Analogamente, a implementação de uma moeda digital oficial, brasileira, vem sendo discutida há muito tempo pelo Banco Central. No ano de 2020, a instituição reuniu um grupo de trabalho com o objetivo de realizar um estudo aprofundado sobre o tema em questão. Aliás, ele fez a divulgação de instruções do projeto em 2021.
Desse modo, a nova moeda digital do Banco Central deverá ter uma utilização aos moldes do sistema de pagamentos instantâneos mais conhecido pelos brasileiros, o PIX, mas com algumas particularidades e diferenças. Haverá a possibilidade de seus usuários de comprar e vender títulos públicos utilizando a tecnologia.
Em síntese, o Drex é a primeira moeda digital oficial brasileira, e será uma versão virtual das cédulas físicas do Real emitidas pelo Banco Central. Sendo assim, ela será fundamentada pelas políticas econômicas que estabelecem o seu valor e a sua estabilidade. Será possível fazer transações, transferências e pagamentos com ela.
Drex – Nova moeda digital
O Banco Central irá emitir a nova moeda digital Drex, e as instituição financeiras deverão distribuí-las à população brasileira. O Banco Central será o responsável por sua custódia. Em suma, será possível ao cidadão trocá-la pelo Real convencional, ou seja, por suas cédulas ou ainda, o contrário.
Vale ressaltar que o enfoque do Drex será em transações financeiras. As instituições e bancos, não poderão emprestar o real digital a terceiros, para retorná-lo depois a seus clientes. Ademais, não haverá uma remuneração sobre a moeda virtual, ou seja, quem possuí-la, não terá uma correção automática.
Em suma, as operações envolvendo a moeda digital terão uma segurança jurídica, virtual e de privacidade. Elas deverão ser feitas diretamente pelo Banco Central, intermediada por um banco, cooperativa, ou ainda, por uma fintech. Há também a possibilidade de empresas utilizarem o Drex, desde que sejam autorizadas para tal.
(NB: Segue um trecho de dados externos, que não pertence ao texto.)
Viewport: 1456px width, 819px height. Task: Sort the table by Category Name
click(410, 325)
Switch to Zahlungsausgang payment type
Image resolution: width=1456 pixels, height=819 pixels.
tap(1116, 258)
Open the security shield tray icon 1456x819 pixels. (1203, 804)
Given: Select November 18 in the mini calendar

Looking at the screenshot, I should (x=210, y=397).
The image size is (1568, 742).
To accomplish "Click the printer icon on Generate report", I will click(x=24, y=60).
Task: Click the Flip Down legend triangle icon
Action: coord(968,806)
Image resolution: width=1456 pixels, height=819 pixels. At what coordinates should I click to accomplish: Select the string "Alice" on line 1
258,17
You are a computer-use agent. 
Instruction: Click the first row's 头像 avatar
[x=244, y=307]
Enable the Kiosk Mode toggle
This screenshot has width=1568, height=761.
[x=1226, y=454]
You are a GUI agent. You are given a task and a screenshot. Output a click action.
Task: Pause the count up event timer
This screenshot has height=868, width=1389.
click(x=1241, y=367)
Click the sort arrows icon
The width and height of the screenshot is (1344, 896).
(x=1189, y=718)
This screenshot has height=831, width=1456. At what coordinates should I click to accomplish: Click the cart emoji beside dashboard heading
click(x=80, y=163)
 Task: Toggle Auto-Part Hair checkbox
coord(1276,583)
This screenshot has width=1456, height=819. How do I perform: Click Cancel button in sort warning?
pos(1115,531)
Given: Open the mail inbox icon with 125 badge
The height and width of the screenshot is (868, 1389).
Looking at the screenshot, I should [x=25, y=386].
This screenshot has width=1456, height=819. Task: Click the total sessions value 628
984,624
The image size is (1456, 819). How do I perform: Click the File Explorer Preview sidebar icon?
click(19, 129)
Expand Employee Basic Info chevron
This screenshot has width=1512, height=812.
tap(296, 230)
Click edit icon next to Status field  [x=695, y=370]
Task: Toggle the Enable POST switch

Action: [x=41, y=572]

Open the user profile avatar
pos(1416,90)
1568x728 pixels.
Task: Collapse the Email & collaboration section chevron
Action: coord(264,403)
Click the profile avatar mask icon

Operações com a moeda digital
Sobre a diferença entre o Drex e o PIX, o Banco Central informa que o primeiro é uma moeda digital e o segundo um meio de realizar transações instantâneas por meio da tecnologia. A instituição diz que uma das orientações da moeda virtual é que ela seja capaz de utilizar um sistema que se comunica por outro facilmente.